--- Kutipan Dokumen ---

Dr. Fahmi Amhar
Siapapun yang pernah merasakan hidup di bawah penguasa yang tiranik, sewenang-wenang, serta buta dan tuli pada penderitaan rakyat, tentu sepakat bahwa pemerintahan diktator otoriter seperti itu harus dihentikan, dilawan dan dicegah agar jangan pernah muncul kembali.
Di dunia, ada beberapa tipe diktator. Ada diktator aristokrasi, yakni diktator para bangsawan. Hukum dibuat hanya untuk melindungi kepentingan bangsawan yang seakan-akan pemilik negara seluruhnya. Kemudian ada diktator teokrasi, yaitu diktator para pendeta. Mereka menciptakan hukum dengan hawa nafsunya, namun diklaim bahwa itu adalah ilham dari Tuhan. Mereka juga mengklaim dirinya tidak bisa salah (maksum). Lalu ada diktator militer, yang memerintah dengan asas “yang kuat menguasai yang lemah”. Dan dalam negara, siapa yang lebih kuat dari angkatan bersenjata?

[Data posisi kata dan butir]

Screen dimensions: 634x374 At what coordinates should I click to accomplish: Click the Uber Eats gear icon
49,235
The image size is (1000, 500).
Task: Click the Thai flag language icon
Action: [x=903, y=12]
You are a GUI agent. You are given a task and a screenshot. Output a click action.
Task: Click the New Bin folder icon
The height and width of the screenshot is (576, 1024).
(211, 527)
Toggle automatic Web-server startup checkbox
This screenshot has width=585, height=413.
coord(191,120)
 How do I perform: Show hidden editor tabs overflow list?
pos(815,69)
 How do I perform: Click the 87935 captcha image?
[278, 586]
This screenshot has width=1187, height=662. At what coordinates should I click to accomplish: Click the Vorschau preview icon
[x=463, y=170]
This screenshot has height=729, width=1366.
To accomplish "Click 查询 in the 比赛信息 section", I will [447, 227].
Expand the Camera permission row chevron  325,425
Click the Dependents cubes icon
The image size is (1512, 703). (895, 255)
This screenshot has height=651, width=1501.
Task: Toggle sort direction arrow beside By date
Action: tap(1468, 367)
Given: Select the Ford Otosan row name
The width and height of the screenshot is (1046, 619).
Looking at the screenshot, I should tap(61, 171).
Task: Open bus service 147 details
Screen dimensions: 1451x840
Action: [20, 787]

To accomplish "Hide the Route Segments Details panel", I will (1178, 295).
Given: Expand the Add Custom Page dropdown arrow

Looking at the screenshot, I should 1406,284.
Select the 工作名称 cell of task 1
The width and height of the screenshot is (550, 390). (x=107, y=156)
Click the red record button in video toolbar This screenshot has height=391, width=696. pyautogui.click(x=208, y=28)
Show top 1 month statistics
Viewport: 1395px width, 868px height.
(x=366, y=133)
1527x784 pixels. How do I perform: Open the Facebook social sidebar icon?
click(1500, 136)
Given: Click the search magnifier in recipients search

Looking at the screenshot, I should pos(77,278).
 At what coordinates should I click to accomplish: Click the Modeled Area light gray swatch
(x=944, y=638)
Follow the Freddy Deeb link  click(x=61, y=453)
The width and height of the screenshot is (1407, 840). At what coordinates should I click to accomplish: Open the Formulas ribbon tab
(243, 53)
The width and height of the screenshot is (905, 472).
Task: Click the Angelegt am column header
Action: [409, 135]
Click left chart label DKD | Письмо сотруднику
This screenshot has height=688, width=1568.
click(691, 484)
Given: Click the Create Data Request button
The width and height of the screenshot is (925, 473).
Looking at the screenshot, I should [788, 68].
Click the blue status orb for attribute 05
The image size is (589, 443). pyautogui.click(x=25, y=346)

--- Tugas A ---
Menurut kutipan tentang tipe-tipe diktator, siapa yang berkuasa dalam diktator teokrasi?
--- Tugas B ---
Tulis ulang bagian baris data yang dimulai dari baris berisi "light gray swatch" sampai baris terakhir data, dengan "button" diganti menjadi "control" dan selebihnya tetap sama.
Kutipan dan baris-baris data ini tidak saling berkaitan.

--- Hasil Latihan A ---
Para pendeta.

--- Hasil Latihan B ---
 At what coordinates should I click to accomplish: Click the Modeled Area light gray swatch
(x=944, y=638)
Follow the Freddy Deeb link  click(x=61, y=453)
The width and height of the screenshot is (1407, 840). At what coordinates should I click to accomplish: Open the Formulas ribbon tab
(243, 53)
The width and height of the screenshot is (905, 472).
Task: Click the Angelegt am column header
Action: [409, 135]
Click left chart label DKD | Письмо сотруднику
This screenshot has height=688, width=1568.
click(691, 484)
Given: Click the Create Data Request control
The width and height of the screenshot is (925, 473).
Looking at the screenshot, I should [788, 68].
Click the blue status orb for attribute 05
The image size is (589, 443). pyautogui.click(x=25, y=346)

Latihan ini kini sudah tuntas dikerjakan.